Parameter Description Parameter Type Default Value
input Meaning:The data to be predicted. This parameter is required.
Description: For example, the local path of an image file or PDF file: /root/data/img.jpg; or a URL link, such as the network URL of an image file or PDF file: example; or a local directory, which should contain the images to be predicted, such as the local path: /root/data/ (currently does not support prediction of PDF files in directories; PDF files need to be specified to a specific file path).
str
save_path Meaning:Specify the path to save the inference result file.
Description: If not set, the inference result will not be saved locally.
str
doc_orientation_classify_model_name Meaning:The name of the document orientation classification model.
Description: If not set, the pipeline's default model will be used.
str
doc_orientation_classify_model_dir Meaning:The directory path of the document orientation classification model.
Description: If not set, the official model will be downloaded.
str
doc_unwarping_model_name Meaning:The name of the text image unwarping model.

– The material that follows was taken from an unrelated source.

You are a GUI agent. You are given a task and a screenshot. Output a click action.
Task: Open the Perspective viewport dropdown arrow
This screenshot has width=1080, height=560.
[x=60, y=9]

Description: If not set, the pipeline's default model will be used.
str
doc_unwarping_model_dir Meaning:The directory path of the text image unwarping model.

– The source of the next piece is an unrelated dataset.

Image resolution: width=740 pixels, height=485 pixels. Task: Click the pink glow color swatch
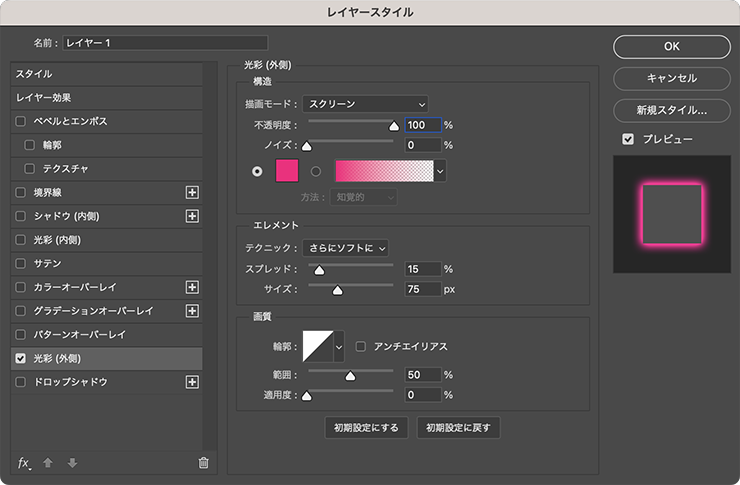[x=287, y=171]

Description: If not set, the official model will be downloaded.
str
use_doc_orientation_classify Meaning:Whether to load and use the document orientation classification module.
Description: If not set, the parameter value initialized by the pipeline will be used, which defaults to True.
bool
use_doc_unwarping Meaning:Whether to load and use the text image unwarping module.

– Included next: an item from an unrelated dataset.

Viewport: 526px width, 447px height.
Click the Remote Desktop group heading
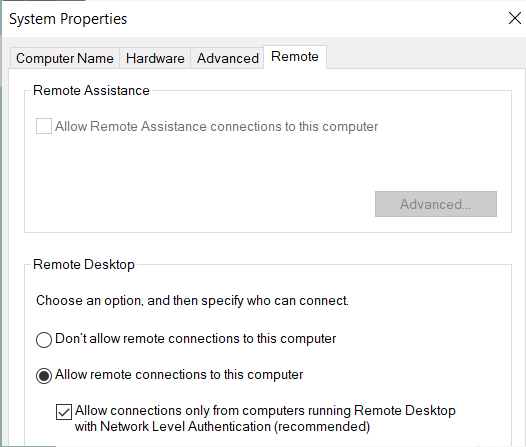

Description: If not set, the parameter value initialized by the pipeline will be used, which defaults to True.
bool
device Meaning:The device used for inference.
Description: Support for specifying specific card numbers:
  • CPU: For example, cpu indicates using the CPU for inference;
  • GPU: For example, gpu:0 indicates using the first GPU for inference;
  • NPU: For example, npu:0 indicates using the first NPU for inference;
  • XPU: For example, xpu:0 indicates using the first XPU for inference;
  • MLU: For example, mlu:0 indicates using the first MLU for inference;
  • DCU: For example, dcu:0 indicates using the first DCU for inference;
  • MetaX GPU: For example, metax_gpu:0 indicates using the first MetaX GPU for inference;
  • Iluvatar GPU: For example, iluvatar_gpu:0 indicates using the first Iluvatar GPU for inference;
If not set, the pipeline initialized value for this parameter will be used. During initialization, the local GPU device 0 will be preferred; if unavailable, the CPU device will be used.
str
enable_hpi Meaning:Whether to enable high-performance inference. bool False
use_tensorrt Meaning:Whether to use the Paddle Inference TensorRT subgraph engine.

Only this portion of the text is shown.